Text:
Let’s troubleshoot this inconsistency issue directly. Can you attach your whole three pipelines separately above?

code : custom_deepstream.zip (47.2 MB)

source video :


model :
yolov8n_coco80_71.zip (36.4 MB)

Hi @daredeviles888 , the code you provided is too complicated. Let’s simplify that.

  1. Get just one image from the video with different inference results
  2. Provide how to run the 3 pipelines with the image
  3. Let’s just use this image to analyze the difference results between the three methods of reasoning

I have simplified the deepstream pipeline code to classify on single image, along with that I am attaching few images and python code to classify the same image using onnx model.
sgie_debug.zip (29.8 MB) I have mentioned the instructions to run the codes in the Readme file.

feeding in the image ‘frame_7383_1.jpg’ to deepstream, classID at the first index gets the highest probability (0.51904296875). The same image when fed into the onnx model classID at the zeroth index gets the highest probability (0.94159544)

Could you try to modify your code like below to check if that can increase the accuracy?

1.Please set the width and height to the width and height of the picture below.

    streammux.set_property("width", <width of the image>)
    streammux.set_property("height", <height of the image>)

2.Please set the scaling-filter=1 in the nvinfer config file.

Complete the following:
1 - Reproduce the stretch of the DeepStream thread from "sgie_debug.zip (29.8 MB)" through "<width of the image>)".
2 - Answer these questions from the DeepStream thread:
(a) What is the file size of sgie_debug.zip?
(b) Which image file was fed into DeepStream?
(c) What value should scaling-filter be set to in the nvinfer config file?
3 - Decide whether each statement agrees with the DeepStream thread, giving yes or no and quoting the words that settle it:
(a) The ONNX model gave the highest probability to the class at the zeroth index.
(b) The model archive is larger than the code archive.
(c) The instructions for running the simplified code are in the Readme file.

Information given:

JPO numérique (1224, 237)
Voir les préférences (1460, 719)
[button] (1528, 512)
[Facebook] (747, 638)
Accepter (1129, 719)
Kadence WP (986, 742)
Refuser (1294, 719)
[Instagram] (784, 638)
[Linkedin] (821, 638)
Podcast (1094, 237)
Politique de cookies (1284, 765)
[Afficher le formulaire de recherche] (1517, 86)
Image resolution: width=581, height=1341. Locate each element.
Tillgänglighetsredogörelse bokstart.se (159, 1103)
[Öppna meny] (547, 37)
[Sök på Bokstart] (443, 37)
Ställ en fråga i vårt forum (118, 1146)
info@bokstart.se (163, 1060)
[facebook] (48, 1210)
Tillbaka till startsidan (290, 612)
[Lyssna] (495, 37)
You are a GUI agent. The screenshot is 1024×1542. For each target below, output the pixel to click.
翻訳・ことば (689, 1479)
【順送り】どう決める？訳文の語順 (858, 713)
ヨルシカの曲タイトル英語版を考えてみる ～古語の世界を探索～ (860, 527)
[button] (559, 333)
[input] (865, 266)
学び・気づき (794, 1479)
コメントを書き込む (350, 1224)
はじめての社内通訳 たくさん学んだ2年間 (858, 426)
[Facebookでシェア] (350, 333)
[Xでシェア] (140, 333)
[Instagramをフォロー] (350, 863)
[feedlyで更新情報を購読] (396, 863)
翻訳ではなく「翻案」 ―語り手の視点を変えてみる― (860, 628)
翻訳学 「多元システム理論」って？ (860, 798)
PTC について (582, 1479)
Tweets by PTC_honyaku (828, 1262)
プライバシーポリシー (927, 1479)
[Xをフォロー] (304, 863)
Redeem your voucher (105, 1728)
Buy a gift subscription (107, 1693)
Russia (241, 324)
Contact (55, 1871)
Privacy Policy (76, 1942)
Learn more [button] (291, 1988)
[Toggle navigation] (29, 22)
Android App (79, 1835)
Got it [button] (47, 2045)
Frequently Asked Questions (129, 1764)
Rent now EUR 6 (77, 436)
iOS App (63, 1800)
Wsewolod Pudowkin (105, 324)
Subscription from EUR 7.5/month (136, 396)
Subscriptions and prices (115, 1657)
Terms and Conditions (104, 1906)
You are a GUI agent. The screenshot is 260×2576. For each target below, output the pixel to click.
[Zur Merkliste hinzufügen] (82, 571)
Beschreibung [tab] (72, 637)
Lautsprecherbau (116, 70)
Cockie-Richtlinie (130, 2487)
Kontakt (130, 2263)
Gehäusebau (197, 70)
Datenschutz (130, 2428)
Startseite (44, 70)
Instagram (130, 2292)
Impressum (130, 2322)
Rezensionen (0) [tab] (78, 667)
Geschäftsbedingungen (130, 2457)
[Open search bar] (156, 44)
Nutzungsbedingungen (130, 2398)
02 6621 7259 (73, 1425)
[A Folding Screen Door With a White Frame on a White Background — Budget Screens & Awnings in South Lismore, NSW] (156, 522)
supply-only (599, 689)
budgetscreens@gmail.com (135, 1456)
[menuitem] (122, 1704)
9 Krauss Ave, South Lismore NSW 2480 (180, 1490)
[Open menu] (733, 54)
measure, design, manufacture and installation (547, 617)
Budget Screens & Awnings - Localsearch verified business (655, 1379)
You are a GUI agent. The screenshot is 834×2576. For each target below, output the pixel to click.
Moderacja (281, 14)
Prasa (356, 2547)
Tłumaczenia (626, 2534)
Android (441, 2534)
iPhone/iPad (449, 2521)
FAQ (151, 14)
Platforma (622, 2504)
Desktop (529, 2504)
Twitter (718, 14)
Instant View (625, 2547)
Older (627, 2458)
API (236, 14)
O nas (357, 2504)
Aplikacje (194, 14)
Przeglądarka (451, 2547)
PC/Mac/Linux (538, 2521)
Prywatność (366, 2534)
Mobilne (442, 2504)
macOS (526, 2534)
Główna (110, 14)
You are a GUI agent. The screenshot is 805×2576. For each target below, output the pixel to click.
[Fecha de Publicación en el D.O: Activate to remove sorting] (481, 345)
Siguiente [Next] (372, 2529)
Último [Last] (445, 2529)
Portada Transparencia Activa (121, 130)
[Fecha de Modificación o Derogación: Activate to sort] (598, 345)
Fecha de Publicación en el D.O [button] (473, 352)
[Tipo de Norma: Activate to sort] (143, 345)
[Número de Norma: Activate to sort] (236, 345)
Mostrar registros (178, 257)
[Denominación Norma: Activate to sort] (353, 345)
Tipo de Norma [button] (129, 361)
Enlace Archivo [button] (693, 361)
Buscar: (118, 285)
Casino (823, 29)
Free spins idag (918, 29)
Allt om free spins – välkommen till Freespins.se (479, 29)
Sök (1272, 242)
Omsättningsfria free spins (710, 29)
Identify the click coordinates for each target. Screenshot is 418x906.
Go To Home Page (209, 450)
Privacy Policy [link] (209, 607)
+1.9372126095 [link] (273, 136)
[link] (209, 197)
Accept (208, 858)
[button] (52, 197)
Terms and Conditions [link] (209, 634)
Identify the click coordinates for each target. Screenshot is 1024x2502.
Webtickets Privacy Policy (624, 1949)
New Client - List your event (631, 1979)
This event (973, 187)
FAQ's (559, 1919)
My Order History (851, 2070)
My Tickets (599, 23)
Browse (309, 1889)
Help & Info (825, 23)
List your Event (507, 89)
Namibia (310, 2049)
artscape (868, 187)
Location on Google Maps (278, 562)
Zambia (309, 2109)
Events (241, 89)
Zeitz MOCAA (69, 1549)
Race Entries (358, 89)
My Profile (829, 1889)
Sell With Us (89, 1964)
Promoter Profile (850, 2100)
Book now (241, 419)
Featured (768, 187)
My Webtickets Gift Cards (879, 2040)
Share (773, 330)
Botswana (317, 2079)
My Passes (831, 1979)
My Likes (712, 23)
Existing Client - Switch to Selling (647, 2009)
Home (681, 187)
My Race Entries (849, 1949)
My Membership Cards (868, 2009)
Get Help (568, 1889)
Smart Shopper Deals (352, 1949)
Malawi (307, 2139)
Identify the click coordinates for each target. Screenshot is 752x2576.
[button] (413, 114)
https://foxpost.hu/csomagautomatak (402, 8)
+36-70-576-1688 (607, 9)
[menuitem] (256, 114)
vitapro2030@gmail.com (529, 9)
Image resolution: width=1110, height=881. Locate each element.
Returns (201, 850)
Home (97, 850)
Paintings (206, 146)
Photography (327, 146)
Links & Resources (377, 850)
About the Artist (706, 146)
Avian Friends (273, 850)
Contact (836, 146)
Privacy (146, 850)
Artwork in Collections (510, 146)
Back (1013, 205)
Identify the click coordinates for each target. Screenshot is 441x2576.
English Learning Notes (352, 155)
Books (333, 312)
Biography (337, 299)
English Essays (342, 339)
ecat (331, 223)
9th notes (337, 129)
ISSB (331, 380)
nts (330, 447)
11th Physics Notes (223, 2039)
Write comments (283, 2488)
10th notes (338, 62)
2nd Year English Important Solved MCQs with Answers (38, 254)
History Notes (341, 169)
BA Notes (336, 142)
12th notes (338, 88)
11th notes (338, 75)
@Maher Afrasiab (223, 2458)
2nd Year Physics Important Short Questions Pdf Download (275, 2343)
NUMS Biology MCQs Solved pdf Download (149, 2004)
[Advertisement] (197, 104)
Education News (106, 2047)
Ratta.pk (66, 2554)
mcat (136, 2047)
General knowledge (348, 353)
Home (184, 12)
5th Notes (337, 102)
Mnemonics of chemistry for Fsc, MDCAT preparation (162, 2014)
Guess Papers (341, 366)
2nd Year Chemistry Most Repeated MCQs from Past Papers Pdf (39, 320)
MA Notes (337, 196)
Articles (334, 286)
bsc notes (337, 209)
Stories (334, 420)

Outputs:
1 -
sgie_debug.zip (29.8 MB) I have mentioned the instructions to run the codes in the Readme file.

feeding in the image ‘frame_7383_1.jpg’ to deepstream, classID at the first index gets the highest probability (0.51904296875). The same image when fed into the onnx model classID at the zeroth index gets the highest probability (0.94159544)

Could you try to modify your code like below to check if that can increase the accuracy?

1.Please set the width and height to the width and height of the picture below.

    streammux.set_property("width", <width of the image>)

2 -
(a) 29.8 MB
(b) frame_7383_1.jpg
(c) 1

3 -
(a) Yes: "The same image when fed into the onnx model classID at the zeroth index gets the highest probability (0.94159544)"
(b) No: "custom_deepstream.zip (47.2 MB)" and "yolov8n_coco80_71.zip (36.4 MB)"
(c) Yes: "I have mentioned the instructions to run the codes in the Readme file."